- EXERCISE REQUIREMENTS -
Below are records; how many of their lines hold the string "beside"? Reply with nothing but the number.

- GIVEN ENTRIES -
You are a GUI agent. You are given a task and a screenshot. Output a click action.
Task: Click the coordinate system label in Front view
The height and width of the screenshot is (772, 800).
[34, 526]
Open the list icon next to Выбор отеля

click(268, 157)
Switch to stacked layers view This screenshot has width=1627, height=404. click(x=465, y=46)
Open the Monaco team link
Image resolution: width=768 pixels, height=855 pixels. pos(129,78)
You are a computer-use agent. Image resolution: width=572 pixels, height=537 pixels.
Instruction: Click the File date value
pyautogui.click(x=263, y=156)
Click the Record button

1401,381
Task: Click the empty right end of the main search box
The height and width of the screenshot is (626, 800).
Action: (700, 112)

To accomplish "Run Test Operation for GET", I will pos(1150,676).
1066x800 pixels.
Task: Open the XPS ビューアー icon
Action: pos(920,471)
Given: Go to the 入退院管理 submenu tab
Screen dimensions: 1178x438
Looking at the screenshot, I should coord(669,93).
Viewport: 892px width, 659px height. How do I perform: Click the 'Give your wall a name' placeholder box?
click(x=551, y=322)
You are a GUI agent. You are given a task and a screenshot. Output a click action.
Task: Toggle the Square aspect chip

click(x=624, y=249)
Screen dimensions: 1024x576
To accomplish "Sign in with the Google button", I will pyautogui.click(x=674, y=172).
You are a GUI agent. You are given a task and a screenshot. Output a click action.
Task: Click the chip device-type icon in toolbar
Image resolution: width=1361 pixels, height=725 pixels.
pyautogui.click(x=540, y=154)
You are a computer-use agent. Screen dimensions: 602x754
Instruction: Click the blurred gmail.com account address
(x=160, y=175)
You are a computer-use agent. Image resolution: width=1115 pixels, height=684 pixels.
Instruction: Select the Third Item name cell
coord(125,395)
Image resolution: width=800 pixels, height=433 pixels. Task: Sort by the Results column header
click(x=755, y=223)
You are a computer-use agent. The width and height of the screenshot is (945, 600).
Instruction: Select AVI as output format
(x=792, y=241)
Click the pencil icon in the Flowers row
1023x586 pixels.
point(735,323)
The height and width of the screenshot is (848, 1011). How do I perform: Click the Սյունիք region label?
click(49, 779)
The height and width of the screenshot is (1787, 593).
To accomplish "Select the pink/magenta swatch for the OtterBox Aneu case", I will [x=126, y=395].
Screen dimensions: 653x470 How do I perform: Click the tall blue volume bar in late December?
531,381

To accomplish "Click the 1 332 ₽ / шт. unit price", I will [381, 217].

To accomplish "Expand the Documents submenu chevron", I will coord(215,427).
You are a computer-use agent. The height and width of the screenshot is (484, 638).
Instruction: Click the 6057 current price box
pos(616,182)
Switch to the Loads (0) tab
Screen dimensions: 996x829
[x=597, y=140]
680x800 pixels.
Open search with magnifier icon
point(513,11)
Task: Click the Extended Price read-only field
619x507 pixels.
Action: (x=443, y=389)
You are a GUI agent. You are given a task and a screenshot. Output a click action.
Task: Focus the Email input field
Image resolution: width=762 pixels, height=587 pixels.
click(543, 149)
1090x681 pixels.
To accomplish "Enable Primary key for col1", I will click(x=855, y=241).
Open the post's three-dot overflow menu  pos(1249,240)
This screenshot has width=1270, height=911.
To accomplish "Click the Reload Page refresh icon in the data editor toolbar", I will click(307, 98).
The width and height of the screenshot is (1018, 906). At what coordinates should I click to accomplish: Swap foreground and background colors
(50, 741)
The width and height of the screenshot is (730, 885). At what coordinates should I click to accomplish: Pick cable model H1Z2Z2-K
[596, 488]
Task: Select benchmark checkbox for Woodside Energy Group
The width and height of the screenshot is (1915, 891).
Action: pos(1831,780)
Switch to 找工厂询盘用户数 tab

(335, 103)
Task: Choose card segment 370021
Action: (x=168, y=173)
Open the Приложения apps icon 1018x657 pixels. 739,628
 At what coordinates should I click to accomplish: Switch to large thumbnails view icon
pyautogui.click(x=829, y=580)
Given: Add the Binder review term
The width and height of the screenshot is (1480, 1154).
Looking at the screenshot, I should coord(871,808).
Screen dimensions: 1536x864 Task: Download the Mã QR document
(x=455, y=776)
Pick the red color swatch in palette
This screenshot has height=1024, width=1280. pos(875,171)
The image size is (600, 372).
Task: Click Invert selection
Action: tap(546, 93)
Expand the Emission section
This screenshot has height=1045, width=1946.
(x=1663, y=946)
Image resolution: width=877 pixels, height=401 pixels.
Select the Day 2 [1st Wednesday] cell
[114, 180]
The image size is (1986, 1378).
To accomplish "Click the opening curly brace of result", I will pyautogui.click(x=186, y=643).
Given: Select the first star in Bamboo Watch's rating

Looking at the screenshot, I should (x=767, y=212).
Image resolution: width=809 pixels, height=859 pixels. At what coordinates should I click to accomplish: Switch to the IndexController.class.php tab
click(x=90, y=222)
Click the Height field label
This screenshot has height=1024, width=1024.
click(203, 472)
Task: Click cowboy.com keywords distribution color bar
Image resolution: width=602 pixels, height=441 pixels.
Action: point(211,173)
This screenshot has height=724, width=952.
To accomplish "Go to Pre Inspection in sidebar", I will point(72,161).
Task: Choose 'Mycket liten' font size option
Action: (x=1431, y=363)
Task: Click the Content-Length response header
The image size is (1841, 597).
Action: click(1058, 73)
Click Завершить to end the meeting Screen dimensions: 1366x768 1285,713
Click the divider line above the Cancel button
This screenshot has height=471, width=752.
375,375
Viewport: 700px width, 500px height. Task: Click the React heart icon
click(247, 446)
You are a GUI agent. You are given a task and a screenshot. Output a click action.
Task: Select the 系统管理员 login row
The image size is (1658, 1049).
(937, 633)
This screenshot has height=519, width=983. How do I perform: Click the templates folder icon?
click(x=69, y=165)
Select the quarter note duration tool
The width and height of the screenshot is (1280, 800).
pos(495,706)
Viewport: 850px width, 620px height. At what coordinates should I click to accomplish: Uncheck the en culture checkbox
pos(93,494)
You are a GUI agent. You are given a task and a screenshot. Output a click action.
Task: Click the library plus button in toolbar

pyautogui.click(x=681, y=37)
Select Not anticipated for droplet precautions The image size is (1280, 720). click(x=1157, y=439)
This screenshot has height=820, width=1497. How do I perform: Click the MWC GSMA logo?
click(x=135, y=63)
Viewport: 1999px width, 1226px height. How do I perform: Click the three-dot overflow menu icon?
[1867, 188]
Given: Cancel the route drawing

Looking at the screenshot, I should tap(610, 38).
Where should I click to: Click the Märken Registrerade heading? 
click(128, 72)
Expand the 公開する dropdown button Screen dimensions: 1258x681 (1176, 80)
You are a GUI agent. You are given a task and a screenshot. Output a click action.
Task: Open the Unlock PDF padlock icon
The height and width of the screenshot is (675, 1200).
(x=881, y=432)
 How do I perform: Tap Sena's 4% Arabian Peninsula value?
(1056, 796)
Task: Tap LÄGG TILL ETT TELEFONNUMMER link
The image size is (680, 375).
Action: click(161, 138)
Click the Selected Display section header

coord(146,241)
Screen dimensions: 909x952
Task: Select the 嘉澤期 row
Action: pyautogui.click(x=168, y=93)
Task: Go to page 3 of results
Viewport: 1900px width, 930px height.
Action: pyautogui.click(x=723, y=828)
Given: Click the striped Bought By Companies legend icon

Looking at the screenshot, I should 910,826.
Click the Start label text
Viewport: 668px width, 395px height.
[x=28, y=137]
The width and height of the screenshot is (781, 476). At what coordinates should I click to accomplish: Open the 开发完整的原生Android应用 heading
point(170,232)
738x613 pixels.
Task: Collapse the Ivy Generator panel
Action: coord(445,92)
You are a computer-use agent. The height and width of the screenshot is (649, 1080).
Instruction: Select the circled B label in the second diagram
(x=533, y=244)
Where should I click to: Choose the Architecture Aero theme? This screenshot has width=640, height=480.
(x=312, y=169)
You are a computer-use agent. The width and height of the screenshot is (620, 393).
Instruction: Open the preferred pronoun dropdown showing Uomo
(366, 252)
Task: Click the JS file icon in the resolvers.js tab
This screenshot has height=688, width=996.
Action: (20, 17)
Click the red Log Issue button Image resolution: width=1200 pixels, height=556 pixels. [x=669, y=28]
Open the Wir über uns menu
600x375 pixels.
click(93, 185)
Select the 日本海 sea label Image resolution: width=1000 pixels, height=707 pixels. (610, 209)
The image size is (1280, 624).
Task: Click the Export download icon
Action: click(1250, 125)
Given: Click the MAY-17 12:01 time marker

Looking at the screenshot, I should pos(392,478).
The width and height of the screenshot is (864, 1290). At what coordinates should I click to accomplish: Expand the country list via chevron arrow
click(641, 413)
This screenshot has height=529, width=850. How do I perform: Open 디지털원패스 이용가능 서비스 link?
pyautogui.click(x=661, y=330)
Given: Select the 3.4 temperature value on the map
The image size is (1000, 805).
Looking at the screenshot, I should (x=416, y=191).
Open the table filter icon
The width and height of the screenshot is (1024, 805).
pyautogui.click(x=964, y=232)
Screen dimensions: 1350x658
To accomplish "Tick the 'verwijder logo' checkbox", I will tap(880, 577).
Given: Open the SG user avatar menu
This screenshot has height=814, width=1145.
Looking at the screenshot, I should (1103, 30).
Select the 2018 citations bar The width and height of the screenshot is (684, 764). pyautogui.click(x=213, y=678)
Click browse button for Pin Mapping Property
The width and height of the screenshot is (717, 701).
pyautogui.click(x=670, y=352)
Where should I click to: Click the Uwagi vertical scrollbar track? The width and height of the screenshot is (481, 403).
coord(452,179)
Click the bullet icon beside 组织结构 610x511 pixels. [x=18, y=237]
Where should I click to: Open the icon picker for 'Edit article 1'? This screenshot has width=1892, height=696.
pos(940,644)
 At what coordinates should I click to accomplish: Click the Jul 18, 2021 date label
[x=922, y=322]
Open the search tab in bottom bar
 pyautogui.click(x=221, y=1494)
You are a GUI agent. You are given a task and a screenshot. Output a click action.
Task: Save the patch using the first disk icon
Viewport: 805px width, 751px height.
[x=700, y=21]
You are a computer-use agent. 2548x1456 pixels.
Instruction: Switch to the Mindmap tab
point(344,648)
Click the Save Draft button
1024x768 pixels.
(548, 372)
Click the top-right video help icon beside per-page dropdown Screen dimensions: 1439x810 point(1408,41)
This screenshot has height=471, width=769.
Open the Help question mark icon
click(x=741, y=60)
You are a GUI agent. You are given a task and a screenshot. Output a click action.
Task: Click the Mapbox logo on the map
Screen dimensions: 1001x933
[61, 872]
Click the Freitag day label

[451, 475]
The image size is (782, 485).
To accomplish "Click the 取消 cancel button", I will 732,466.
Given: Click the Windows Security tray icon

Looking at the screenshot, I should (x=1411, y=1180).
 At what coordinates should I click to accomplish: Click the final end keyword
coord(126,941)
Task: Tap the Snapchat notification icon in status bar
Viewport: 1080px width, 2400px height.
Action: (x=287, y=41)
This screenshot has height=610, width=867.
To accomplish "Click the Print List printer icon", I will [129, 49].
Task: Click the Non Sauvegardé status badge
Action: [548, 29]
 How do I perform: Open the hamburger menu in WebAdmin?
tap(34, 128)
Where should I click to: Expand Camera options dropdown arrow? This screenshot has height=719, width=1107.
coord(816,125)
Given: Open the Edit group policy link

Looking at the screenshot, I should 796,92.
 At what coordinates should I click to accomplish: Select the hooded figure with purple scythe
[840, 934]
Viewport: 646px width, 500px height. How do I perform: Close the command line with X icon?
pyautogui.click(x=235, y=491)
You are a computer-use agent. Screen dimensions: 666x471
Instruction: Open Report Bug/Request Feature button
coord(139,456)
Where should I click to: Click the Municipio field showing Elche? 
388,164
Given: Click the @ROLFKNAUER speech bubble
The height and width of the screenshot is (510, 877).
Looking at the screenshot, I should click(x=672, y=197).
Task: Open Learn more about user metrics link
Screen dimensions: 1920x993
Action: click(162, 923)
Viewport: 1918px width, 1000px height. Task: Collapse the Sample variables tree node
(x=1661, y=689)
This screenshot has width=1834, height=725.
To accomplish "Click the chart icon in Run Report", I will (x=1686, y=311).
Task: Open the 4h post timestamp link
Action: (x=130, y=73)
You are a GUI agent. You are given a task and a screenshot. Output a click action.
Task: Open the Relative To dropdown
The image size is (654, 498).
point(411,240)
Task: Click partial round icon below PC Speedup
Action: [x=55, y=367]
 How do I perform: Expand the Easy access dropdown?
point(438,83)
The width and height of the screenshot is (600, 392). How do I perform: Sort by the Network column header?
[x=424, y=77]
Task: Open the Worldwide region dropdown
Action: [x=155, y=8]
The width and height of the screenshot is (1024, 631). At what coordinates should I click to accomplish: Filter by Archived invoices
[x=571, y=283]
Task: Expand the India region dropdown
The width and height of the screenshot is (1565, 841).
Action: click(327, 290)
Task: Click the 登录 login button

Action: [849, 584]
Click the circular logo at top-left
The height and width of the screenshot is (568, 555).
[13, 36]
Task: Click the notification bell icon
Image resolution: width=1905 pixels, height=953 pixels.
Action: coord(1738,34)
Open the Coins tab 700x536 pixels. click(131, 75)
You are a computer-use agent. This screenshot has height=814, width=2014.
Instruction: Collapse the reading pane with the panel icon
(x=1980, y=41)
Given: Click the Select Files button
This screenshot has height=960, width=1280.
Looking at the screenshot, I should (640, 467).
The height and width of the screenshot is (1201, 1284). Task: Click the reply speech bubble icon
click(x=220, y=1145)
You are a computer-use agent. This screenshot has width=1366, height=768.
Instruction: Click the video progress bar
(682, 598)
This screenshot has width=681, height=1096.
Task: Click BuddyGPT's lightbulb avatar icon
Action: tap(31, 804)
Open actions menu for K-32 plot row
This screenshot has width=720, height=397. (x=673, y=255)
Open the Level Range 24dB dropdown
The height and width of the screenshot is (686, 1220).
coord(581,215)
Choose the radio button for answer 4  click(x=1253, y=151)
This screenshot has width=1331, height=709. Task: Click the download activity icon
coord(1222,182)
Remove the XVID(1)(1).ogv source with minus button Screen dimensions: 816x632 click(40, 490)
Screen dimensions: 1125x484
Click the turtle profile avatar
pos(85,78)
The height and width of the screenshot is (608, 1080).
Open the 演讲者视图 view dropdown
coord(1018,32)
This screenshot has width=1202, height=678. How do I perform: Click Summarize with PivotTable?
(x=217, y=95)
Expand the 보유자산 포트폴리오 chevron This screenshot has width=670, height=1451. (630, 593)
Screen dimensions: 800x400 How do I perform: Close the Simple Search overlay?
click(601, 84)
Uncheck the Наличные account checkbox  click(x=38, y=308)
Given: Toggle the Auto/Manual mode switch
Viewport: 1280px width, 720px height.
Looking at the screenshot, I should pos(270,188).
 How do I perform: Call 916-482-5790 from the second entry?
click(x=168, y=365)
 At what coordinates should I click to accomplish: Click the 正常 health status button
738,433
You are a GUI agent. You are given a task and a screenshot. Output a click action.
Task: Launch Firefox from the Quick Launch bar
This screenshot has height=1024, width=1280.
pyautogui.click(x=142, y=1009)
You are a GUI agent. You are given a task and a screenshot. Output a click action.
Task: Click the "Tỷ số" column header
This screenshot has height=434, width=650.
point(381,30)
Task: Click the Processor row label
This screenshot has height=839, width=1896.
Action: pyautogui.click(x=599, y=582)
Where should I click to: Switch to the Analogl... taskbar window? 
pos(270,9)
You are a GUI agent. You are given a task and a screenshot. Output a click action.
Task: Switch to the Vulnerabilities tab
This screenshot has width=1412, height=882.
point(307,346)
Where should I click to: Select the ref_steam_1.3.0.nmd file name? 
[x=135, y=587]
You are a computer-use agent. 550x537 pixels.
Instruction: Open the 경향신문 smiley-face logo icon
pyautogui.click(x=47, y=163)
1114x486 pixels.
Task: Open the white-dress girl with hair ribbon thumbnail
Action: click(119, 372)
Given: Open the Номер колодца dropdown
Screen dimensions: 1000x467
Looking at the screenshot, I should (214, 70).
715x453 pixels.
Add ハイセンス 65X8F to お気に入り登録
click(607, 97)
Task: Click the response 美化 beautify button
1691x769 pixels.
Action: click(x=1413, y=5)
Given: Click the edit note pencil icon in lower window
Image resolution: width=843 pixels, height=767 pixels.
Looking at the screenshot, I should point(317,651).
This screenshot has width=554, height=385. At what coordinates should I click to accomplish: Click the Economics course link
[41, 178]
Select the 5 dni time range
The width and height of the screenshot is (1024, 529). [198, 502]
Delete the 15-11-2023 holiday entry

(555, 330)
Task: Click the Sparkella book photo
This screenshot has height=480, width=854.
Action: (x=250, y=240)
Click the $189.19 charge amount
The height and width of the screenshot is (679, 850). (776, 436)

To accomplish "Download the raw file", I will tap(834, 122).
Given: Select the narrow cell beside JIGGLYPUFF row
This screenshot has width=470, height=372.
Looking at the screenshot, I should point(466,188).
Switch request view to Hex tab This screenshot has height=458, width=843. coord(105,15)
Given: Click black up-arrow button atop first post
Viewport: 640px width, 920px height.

- EXERCISE ANSWER -
3